This is not the kind of finish anyone wants attached to a title, because a trophy handed out in June has now been taken back after the fact. The Korn Ferry Tour’s BMW Charity Pro-Am Amateur X3 division has gone from a clean-looking nine-shot win to a far messier story about review, handicaps and what happens when the paperwork does not sit right.
At the start of June, David Kocher and Josh Howell were announced as the winners of the BMW Charity Pro-Am Amateur X3 division, with rounds of 64, 62 and 59 reported as enough for a nine-shot victory. That is the version of events that matters in the moment. But once an investigation into alleged major sandbagging at the 2026 BMW Charity Pro-Am appeared on June 17, 2026, the entire picture shifted.
A title that did not survive scrutiny
After a thorough review of the original championship results, Josh Howell was stripped of the title. Golf Monthly said the review covered the original championship results, and the allegation at the centre of the story was that Howell used a false handicap. That is the uncomfortable heart of it: not a disputed putt or a bad ruling on the green, but a deeper question about the numbers that shaped the competition in the first place.
The reporting also points to a handicap registration discrepancy between Wyoming State Golf Club and Soldier Hollow Golf Club in Utah. That matters because the whole structure of an amateur pro-am division depends on the idea that the numbers are honest before the golf even starts. If they are not, the rest of the event becomes harder to trust, no matter how tidy the scorecard looks.
The problem is what the facts do not prove
It is important to be precise here. The facts cited by Strickler alone do not prove wrongdoing. That is a crucial distinction, because online golf outrage has a habit of running well ahead of evidence. But the title being removed after a thorough review means the organisers clearly felt the original result could not stand in its published form.

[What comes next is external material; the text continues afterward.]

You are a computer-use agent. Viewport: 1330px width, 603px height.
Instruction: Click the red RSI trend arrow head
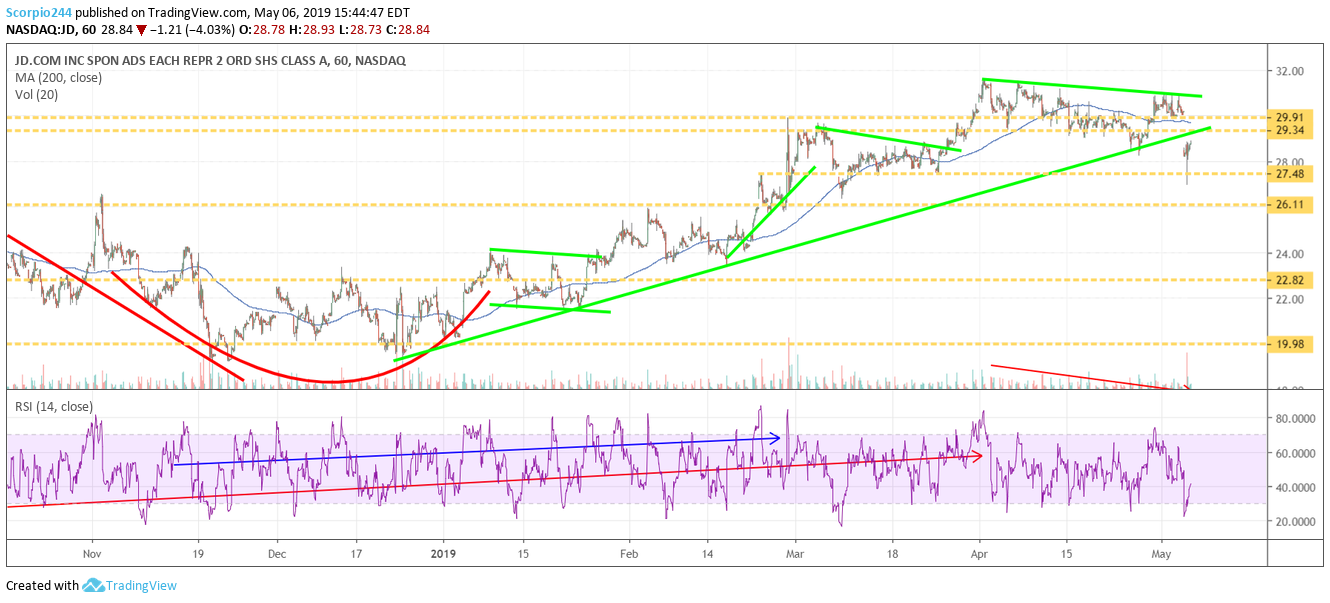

And that is why this story lands so heavily. A pro-am title is not just a line on a results page. It is recognition, credibility and, in a sport obsessed with margins, an official stamp of legitimacy. Once that stamp is removed, the win is no longer just questioned. It is erased.
For the Korn Ferry Tour and the BMW Charity Pro-Am Amateur X3 division, the damage is obvious. The result now carries a shadow that cannot be brushed away with a neat press release or a quick reset. The review may have settled the official record, but it also exposed how fragile that record can be when the underlying details do not add up.
In the end, this is the brutal reality of competitive golf: the score only matters if the foundation behind it is sound. Here, that foundation was tested, reviewed and found wanting enough for the title to be stripped away. That is not a footnote. It is the story.